*Text and item location entries*:
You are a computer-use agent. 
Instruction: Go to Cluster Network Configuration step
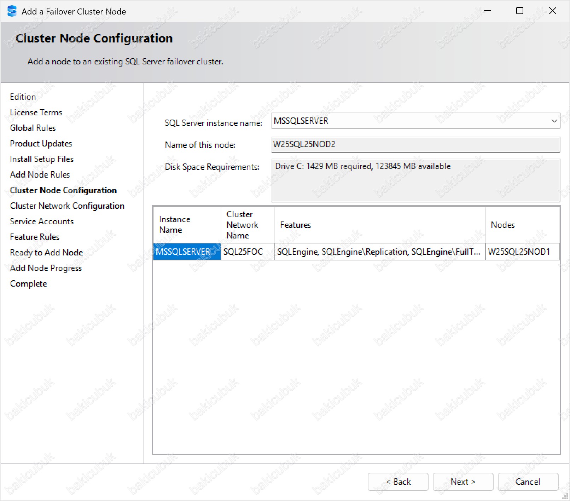click(67, 206)
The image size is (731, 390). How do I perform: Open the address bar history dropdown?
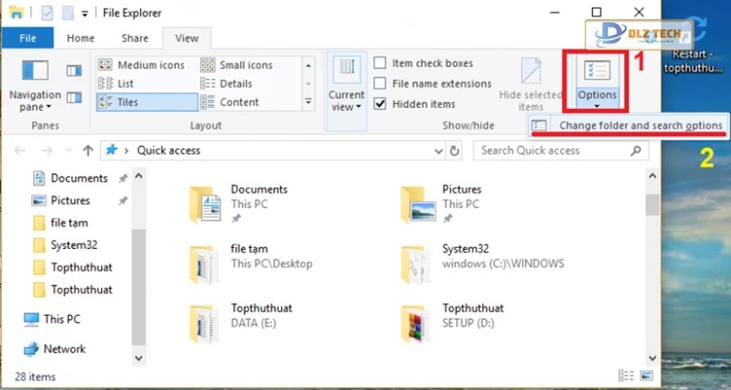point(438,151)
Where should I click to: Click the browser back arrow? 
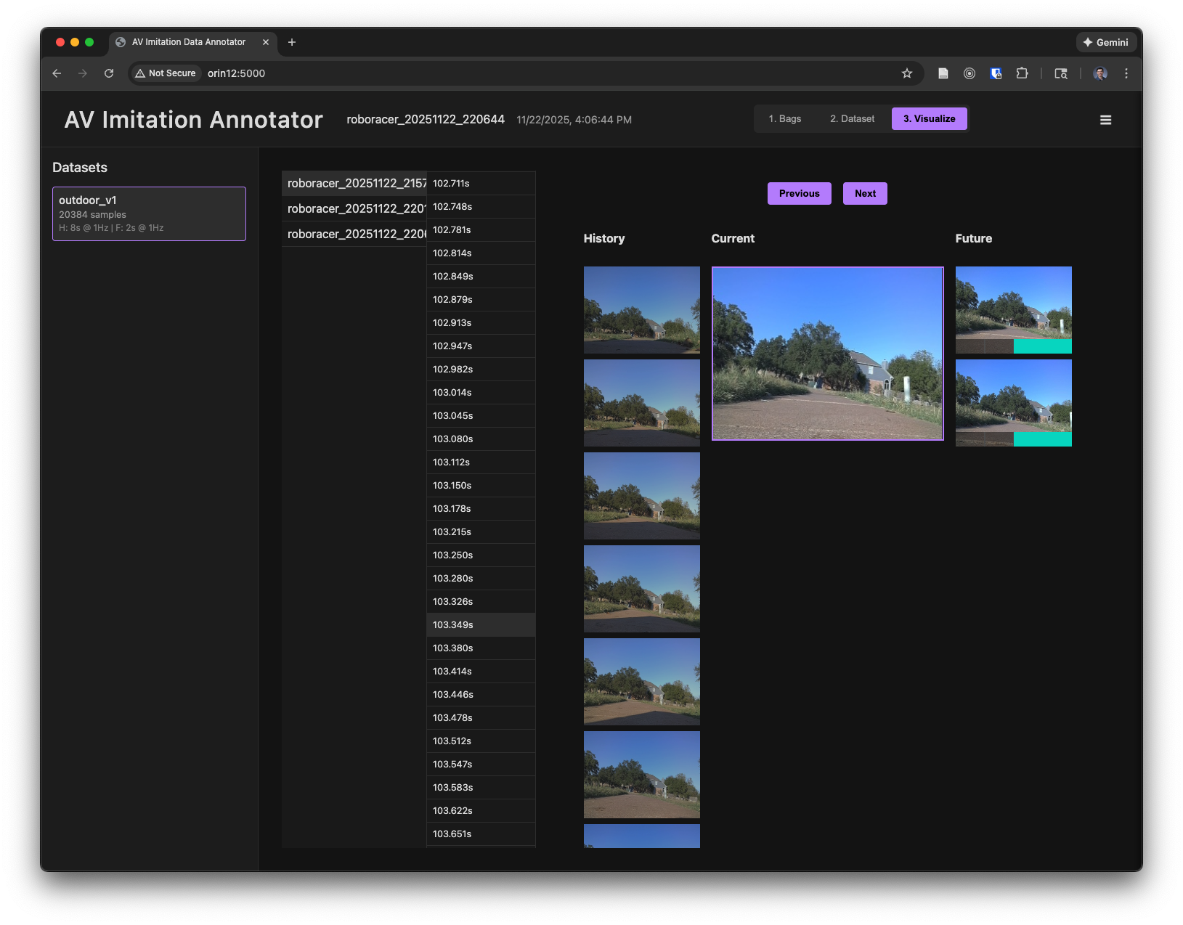click(x=57, y=73)
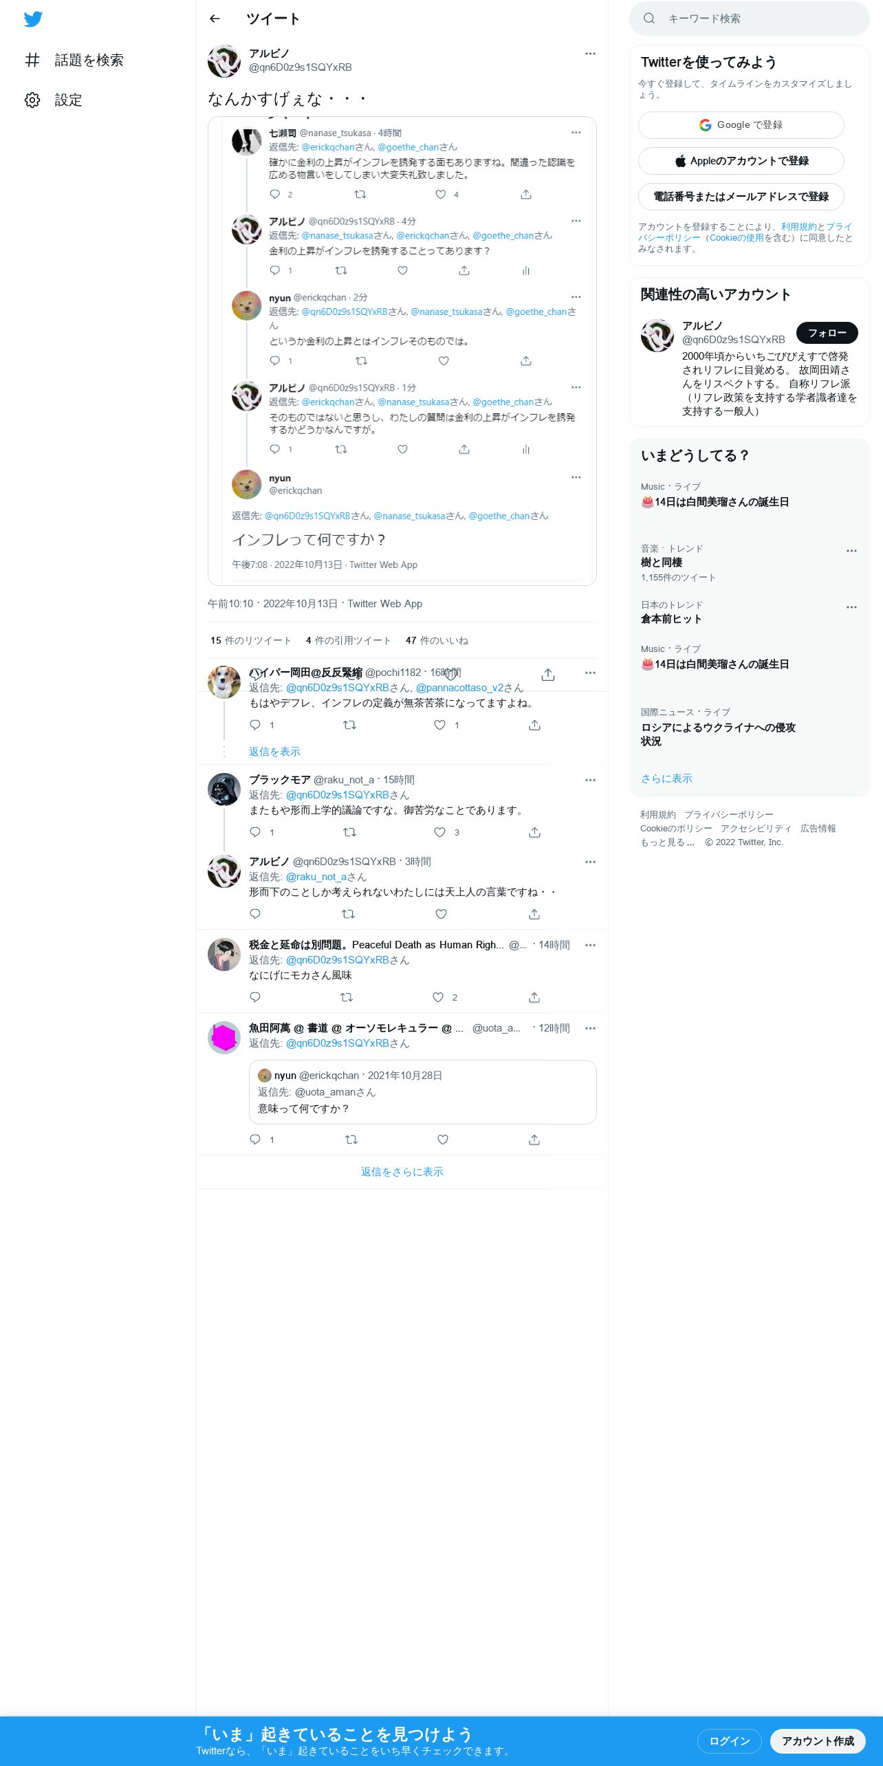Retweet the ハイパー岡田 reply
Viewport: 883px width, 1766px height.
tap(349, 725)
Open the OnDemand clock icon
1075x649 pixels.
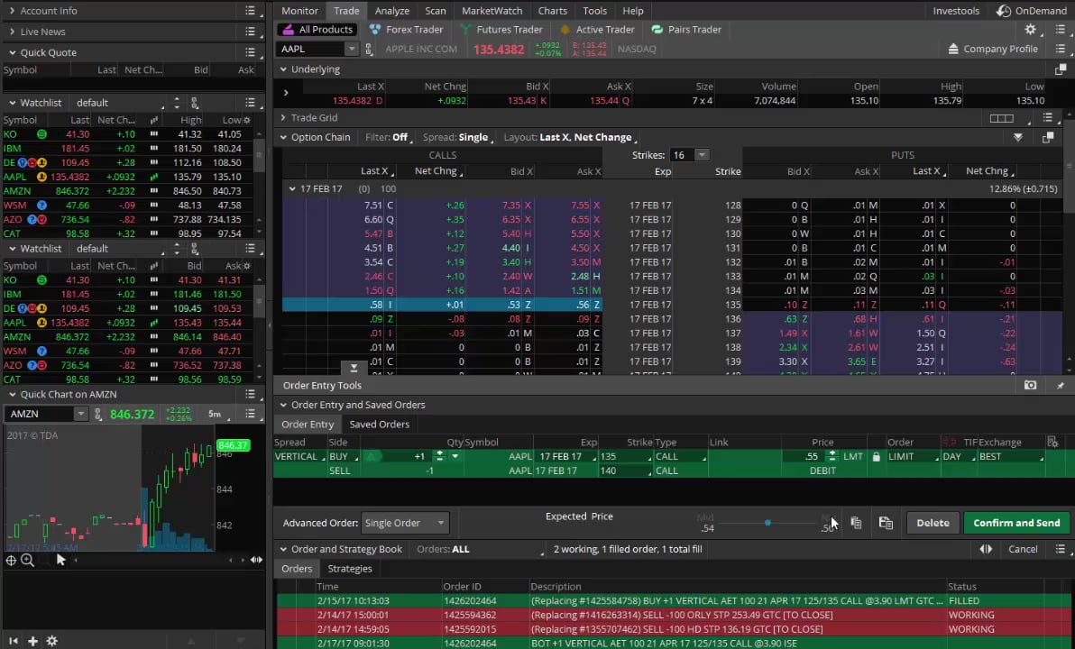[1004, 11]
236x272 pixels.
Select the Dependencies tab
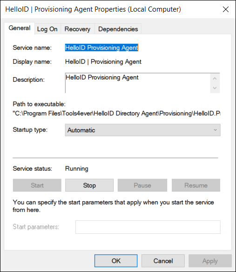(118, 29)
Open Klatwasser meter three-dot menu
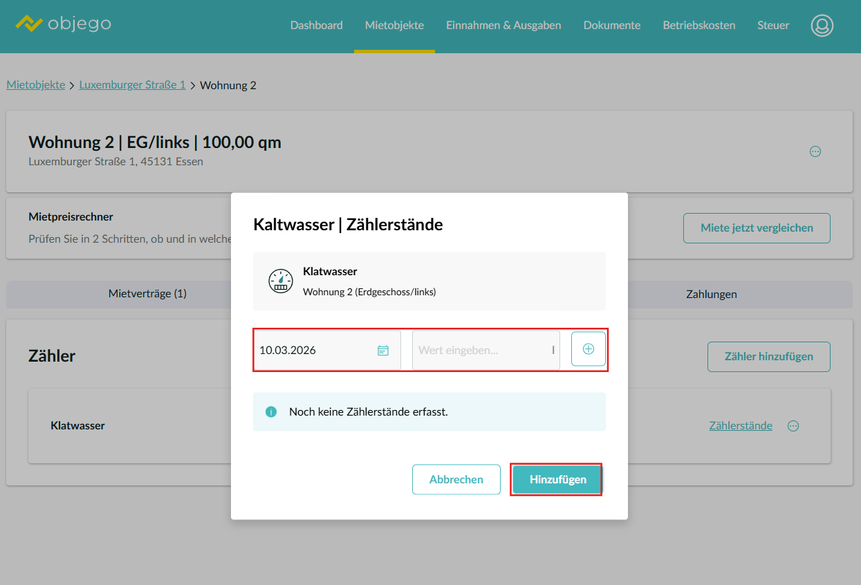 pyautogui.click(x=793, y=426)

*Work to be completed*: Reproduce all of the records above word for word, leaving out the pictures.

*Task response*:
You are a computer-use agent. 
Instruction: Go to Cluster Network Configuration step
click(67, 206)
The image size is (731, 390). How do I perform: Open the address bar history dropdown?
point(438,151)
Where should I click to: Click the browser back arrow? 
click(x=57, y=73)
Retweet the ハイパー岡田 reply
Viewport: 883px width, 1766px height.
tap(349, 725)
Open the OnDemand clock icon
1075x649 pixels.
[1004, 11]
236x272 pixels.
Select the Dependencies tab
(118, 29)
Open Klatwasser meter three-dot menu
 pyautogui.click(x=793, y=426)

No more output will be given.